Larrea-Van Der Mark, who is Latina, came under fire in April after she reportedly made the "colored people" comment in a post with a video she uploaded to YouTube in 2017 showing protesters crashing an anti-racism workshop in Santa Monica by a group called Committee for Racial Justice.
According to the OC Weekly, Larrea-Van Der Mark wrote: "This meeting was being ran by the elderly Jewish people who were in there. The colored people were there doing what the elderly Jewish people instructed them to do."
Brenden's decision, which he announced in the message late Friday, came days after Larrea-Van Der Mark publicly addressed the allegations during the May 7 council meeting. She denied claims in the community that she is racist and contended that "liberals have become increasingly intolerant of diverse viewpoints."
She said her words were "attacked and twisted so viciously by the left in an attempt to remove me from positions, threatened by ideological differences."
She said she was "physically assaulted" when she attended the anti-racism workshop and then described what happened using "terminology" used at the event.
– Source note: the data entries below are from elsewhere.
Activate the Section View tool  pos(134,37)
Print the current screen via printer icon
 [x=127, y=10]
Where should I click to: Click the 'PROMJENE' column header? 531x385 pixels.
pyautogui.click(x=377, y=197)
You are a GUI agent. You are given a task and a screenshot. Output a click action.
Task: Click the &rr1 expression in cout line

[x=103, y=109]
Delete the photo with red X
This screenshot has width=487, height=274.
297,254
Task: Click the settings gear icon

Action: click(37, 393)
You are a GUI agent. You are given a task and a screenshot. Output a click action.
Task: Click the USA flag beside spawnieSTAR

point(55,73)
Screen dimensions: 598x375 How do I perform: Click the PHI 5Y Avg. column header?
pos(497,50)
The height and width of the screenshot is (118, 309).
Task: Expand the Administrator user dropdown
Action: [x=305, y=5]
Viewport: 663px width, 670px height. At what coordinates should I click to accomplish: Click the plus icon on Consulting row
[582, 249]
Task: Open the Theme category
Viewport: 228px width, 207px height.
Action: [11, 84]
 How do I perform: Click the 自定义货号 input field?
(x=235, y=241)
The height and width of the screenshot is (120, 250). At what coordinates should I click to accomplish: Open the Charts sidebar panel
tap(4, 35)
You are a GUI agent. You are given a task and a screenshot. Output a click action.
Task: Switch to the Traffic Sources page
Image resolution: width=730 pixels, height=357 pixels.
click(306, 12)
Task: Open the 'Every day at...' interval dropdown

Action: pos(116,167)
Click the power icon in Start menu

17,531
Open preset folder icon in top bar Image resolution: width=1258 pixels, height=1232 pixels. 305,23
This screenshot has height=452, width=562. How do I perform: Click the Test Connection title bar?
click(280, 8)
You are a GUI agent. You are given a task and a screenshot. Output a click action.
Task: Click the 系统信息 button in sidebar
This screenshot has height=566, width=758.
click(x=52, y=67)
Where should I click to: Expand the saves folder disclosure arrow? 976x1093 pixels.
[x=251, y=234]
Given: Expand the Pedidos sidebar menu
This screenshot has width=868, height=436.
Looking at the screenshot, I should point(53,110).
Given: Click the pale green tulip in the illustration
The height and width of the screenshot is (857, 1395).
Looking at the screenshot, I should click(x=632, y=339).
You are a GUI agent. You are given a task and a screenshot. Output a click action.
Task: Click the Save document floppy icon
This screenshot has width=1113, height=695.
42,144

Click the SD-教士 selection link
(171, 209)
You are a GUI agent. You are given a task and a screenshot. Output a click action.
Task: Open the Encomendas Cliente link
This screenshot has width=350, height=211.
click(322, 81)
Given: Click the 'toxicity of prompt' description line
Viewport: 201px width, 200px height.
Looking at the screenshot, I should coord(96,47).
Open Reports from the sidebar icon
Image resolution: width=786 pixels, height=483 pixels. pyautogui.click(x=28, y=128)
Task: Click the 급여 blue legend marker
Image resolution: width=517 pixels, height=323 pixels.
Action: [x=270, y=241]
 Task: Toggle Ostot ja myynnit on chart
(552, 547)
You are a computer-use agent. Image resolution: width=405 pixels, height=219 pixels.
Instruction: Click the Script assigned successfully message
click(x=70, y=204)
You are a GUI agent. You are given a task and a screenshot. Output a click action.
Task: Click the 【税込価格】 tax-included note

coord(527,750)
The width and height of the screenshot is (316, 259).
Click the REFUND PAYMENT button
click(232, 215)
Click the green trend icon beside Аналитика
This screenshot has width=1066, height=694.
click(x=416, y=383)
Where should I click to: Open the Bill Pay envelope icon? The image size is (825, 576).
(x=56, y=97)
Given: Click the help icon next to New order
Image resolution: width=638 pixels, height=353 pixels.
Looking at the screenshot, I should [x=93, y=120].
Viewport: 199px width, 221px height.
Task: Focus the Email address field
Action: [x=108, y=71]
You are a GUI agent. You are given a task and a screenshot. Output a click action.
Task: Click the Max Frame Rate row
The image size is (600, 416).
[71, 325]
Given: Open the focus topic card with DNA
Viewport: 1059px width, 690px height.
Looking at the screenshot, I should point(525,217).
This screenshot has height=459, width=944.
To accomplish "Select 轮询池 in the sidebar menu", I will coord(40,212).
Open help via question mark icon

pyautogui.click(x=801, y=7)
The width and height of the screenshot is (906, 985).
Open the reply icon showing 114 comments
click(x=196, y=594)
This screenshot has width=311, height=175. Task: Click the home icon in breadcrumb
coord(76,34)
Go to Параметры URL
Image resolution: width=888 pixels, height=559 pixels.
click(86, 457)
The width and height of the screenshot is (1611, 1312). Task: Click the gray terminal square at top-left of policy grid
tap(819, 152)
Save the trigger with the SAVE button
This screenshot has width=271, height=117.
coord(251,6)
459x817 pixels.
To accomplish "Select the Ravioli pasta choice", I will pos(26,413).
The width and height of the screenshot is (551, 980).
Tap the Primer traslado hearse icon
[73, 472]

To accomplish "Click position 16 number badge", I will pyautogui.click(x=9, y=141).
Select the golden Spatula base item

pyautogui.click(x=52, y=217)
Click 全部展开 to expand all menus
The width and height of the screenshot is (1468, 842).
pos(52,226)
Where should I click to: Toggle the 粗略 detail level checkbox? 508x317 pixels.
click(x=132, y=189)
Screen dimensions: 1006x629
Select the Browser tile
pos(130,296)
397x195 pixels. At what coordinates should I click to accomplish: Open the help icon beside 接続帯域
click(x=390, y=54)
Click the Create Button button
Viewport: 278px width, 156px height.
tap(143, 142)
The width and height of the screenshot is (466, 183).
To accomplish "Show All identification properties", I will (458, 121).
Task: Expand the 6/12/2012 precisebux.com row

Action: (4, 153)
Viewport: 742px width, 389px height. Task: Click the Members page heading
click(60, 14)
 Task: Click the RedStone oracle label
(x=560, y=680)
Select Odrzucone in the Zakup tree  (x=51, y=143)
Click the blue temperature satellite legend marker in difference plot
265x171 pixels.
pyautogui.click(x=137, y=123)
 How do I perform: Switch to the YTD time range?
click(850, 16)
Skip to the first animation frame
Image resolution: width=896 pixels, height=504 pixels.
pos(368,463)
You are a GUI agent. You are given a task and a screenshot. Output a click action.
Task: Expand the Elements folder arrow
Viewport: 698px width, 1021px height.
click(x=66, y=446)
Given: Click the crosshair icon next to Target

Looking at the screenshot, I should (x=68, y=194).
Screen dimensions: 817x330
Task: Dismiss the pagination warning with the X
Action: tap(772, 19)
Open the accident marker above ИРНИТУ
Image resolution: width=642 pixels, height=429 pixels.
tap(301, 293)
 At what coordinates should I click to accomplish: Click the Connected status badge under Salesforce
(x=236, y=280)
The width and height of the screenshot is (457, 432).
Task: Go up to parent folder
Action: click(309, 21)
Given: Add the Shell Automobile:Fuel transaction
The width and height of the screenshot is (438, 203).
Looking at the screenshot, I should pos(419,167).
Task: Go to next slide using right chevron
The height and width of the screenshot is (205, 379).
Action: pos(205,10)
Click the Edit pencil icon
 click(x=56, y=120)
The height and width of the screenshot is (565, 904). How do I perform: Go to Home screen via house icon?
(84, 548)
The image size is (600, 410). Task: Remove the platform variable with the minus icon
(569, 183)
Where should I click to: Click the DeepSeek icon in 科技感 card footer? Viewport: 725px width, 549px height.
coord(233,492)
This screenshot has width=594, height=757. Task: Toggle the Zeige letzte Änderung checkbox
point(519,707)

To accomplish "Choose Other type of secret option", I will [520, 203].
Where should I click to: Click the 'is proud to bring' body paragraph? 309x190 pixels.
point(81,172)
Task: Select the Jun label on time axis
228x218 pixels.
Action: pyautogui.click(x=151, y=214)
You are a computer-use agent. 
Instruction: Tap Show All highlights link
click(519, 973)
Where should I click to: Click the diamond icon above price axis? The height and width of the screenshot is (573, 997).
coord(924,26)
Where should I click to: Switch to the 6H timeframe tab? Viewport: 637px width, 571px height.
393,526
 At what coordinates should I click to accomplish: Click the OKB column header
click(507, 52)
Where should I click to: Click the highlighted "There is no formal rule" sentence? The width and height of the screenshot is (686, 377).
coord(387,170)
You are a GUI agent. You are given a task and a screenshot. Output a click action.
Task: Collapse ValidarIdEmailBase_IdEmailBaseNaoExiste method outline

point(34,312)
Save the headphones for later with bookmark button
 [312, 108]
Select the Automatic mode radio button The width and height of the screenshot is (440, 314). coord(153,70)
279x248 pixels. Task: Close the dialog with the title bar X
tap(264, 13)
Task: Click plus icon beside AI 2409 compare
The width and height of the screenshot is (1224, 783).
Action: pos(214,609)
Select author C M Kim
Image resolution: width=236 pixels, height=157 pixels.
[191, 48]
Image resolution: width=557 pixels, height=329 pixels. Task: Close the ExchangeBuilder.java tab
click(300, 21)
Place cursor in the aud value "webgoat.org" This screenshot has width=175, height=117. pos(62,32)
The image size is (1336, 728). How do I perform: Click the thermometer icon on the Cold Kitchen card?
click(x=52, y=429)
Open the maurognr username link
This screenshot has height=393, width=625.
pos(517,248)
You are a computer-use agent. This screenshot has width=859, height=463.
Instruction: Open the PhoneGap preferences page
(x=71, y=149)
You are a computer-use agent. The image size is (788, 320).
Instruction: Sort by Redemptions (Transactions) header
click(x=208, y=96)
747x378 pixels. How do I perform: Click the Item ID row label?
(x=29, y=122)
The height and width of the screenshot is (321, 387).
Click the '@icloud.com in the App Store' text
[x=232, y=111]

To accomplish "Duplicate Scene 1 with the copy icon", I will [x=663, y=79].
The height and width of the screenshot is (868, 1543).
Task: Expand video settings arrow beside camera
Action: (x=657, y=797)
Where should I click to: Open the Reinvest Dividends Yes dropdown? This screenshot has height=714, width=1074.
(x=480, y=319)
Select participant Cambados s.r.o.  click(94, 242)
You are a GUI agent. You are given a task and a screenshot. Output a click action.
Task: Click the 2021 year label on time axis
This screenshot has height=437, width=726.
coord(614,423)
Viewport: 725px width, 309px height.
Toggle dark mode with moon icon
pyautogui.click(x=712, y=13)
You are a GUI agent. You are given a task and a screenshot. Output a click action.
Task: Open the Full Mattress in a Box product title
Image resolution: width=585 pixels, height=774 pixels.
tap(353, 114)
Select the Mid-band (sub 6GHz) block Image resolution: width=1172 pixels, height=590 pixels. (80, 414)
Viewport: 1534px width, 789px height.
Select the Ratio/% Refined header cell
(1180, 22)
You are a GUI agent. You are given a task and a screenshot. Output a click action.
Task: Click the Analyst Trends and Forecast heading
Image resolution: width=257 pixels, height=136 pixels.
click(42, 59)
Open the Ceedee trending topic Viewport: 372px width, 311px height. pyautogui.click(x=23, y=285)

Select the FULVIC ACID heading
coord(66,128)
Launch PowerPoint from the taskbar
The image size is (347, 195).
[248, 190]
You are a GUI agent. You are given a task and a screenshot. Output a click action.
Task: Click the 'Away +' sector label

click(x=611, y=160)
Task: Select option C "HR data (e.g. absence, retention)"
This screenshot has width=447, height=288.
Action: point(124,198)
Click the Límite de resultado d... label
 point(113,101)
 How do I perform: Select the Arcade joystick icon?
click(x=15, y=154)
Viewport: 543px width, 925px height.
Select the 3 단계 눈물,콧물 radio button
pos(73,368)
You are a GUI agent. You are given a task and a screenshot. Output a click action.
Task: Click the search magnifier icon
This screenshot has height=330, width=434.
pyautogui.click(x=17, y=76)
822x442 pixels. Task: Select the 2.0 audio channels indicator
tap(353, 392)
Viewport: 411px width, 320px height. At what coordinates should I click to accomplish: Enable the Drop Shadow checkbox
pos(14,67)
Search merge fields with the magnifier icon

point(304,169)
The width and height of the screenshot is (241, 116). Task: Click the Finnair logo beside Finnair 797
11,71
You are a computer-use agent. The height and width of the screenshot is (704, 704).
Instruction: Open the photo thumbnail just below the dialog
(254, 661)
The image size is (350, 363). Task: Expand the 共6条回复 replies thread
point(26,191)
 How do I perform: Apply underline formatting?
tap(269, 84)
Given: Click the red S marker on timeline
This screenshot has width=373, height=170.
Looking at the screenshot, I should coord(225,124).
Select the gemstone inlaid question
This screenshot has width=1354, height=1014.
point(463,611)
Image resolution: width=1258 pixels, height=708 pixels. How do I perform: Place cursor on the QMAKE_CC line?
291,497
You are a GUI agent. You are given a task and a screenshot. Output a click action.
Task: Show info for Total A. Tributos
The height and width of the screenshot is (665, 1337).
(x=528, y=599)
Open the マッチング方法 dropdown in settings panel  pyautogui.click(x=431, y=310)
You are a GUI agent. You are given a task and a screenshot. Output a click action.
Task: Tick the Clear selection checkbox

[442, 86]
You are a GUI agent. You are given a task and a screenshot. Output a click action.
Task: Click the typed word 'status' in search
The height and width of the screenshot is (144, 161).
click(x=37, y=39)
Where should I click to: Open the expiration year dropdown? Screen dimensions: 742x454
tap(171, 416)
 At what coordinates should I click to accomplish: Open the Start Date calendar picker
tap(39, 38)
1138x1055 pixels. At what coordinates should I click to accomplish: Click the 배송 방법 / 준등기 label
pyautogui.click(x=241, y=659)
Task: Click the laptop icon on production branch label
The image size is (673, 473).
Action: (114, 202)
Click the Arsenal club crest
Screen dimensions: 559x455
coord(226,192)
"I consider myself to be a colored person. I am not offended by the term," Larrea-Van Der Mark said. She added that the National Assn. for the Advancement of Colored People also uses the phrase.
"In my opinion, all people of all colors should be accepted, all political sides should be accepted," she said. "But school boards should be nonpartisan."
Several of Larrea-Van Der Mark's supporters called the allegations against her a political blow initiated by Ocean View School District trustee Gina Clayton-Tarvin, who last year appointed Larrea-Van Der Mark to a district bond oversight committee but last month called for her removal from the panel and from the city Finance Commission after the alleged "colored people" comment surfaced. Clayton-Tarvin said the remark promoted bigotry and did not reflect the school district.
The Ocean View school board voted April 24 to remove Larrea-Van Der Mark from the Citizens Oversight Committee for Measure R. A week later, the Huntington Beach City School District removed Larrea-Van Der Mark from its Measure Q Citizens' Bond Oversight Committee. Both panels oversee expenditures related to voter-approved bond measures for school facility improvements.
Huntington Beach City district officials said Larrea-Van Der Mark was removed after hearing concerns from parents and community members. She was assigned to that committee in 2016 by the Orange County Taxpayers Assn.
Brenden's decision to investigate came after several people, including Peter Levi, Orange County regional director of the Anti-Defamation League, called on the city April 16 to take action against Larrea-Van Der Mark.
Though Brenden didn't know Larrea-Van Der Mark before appointing her, he said he thought she would be a good addition to the Finance Commission after learning she had been appointed to the Ocean View committee.
Larrea-Van Der Mark's online activity has received heightened attention since she spoke in support of Huntington Beach's plan to file a lawsuit against California to challenge Senate Bill 54, a state law that expands protections for undocumented immigrants.
The OC Weekly reported on the "colored people" comment days after the City Council approved the lawsuit early last month.